課題と演習:
(A) 映画「トロイ」の感想を述べた本文から、次の一文を英語に翻訳してください。「ブラピさんはこの映画のためにわざわざ体を鍛えたそうである。」
(B) 記録のうち、「How do I perform: Open」を含む行から「point(156,81)」を含む行までの範囲で、「dropdown」を「menu」に置き換えたものを示してください。それ以外は一切変更せず、この範囲の行のみを記すこと。

══ 本文

トロイ「ア」と呼んで
テレビ放映していた「トロイ」見ました。いや、実はオーランド・ブルームが見たかったんだけど(^^)、結局カッコ良かったのは、というかほとんど主人公だったのは、ブラッド・ピットのアキレスでしたね。ブラピさんはこの映画のためにわざわざ体を鍛えたそうである。だからすごいムキムキ。せっかくのオーランド・ブルームのパリスなのに、でもって有名な「絶世の美女との禁断のロマンス」の物語なのに、この主役のロマンスの影が薄いこと薄いこと。その上逃げ腰の弱っちい男に描かれてるし。物語は主に、アキレスと、彼が捕虜にした巫女のブリュセイス(トロイの王子たちのいとこ、という設定になっている。神話では平民じゃなかったかな?)とのロマンスが中心だ。…としか受け取れなかったぞ。恋はしても全くラブストーリーに向かない、戦闘だけが人生の不器用な男を好演してました。アキレスとアガメムノンの確執、親友(これもいとこって設定だったな)のパトロクロスの身代わり、ヘクトルとの対決や、その遺体を馬車で引きずる所など、神話の中のエピソードも要所要所で生かされている。ただ。ヘレン(「ヘレネ」と言ってよ。西川きよしさんの奥さんみたいじゃん(T^T))は最後パリス達と無事に逃げちゃうし、全く別物な部分も多くある。根本的に違うだろーと思うのは…神話のトロイア(私はトロイでなく「トロイア」と呼びたい)戦争は、最低でも10年以上は掛かってる筈なのね。映画の感覚だと、1ヶ月以内に片が付いてる感じ。まあ美少女も10年経っちゃったらおばさんになりますから。(^^;)

════
══ 提供記録

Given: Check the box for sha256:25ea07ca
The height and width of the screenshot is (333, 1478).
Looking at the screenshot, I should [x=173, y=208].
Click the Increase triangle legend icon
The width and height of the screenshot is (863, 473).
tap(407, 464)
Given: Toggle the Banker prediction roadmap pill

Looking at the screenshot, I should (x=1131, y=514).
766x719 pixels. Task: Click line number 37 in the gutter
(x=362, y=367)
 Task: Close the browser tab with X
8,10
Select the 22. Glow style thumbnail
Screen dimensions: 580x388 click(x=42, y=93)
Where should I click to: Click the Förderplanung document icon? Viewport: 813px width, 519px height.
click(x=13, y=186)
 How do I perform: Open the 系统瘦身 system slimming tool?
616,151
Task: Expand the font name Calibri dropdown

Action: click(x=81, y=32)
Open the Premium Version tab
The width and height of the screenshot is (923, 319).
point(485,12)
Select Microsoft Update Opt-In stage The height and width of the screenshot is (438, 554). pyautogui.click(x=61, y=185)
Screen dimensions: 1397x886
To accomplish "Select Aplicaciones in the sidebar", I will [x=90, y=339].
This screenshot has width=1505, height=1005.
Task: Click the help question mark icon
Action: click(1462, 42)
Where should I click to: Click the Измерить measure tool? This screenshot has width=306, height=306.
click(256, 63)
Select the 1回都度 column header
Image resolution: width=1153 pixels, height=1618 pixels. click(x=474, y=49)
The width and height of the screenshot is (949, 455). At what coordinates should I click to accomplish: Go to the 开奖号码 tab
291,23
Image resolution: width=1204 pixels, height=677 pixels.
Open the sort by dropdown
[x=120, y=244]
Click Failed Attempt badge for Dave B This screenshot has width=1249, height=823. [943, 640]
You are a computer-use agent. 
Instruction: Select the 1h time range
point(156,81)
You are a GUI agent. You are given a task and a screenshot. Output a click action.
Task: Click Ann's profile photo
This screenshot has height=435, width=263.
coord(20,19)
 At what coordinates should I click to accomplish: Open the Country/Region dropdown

════

解答一覧:
(A) Apparently Brad Pitt went out of his way to build up his body for this movie.

(B)
 How do I perform: Open the 系统瘦身 system slimming tool?
616,151
Task: Expand the font name Calibri menu

Action: click(x=81, y=32)
Open the Premium Version tab
The width and height of the screenshot is (923, 319).
point(485,12)
Select Microsoft Update Opt-In stage The height and width of the screenshot is (438, 554). pyautogui.click(x=61, y=185)
Screen dimensions: 1397x886
To accomplish "Select Aplicaciones in the sidebar", I will [x=90, y=339].
This screenshot has width=1505, height=1005.
Task: Click the help question mark icon
Action: click(1462, 42)
Where should I click to: Click the Измерить measure tool? This screenshot has width=306, height=306.
click(256, 63)
Select the 1回都度 column header
Image resolution: width=1153 pixels, height=1618 pixels. click(x=474, y=49)
The width and height of the screenshot is (949, 455). At what coordinates should I click to accomplish: Go to the 开奖号码 tab
291,23
Image resolution: width=1204 pixels, height=677 pixels.
Open the sort by menu
[x=120, y=244]
Click Failed Attempt badge for Dave B This screenshot has width=1249, height=823. [943, 640]
You are a computer-use agent. 
Instruction: Select the 1h time range
point(156,81)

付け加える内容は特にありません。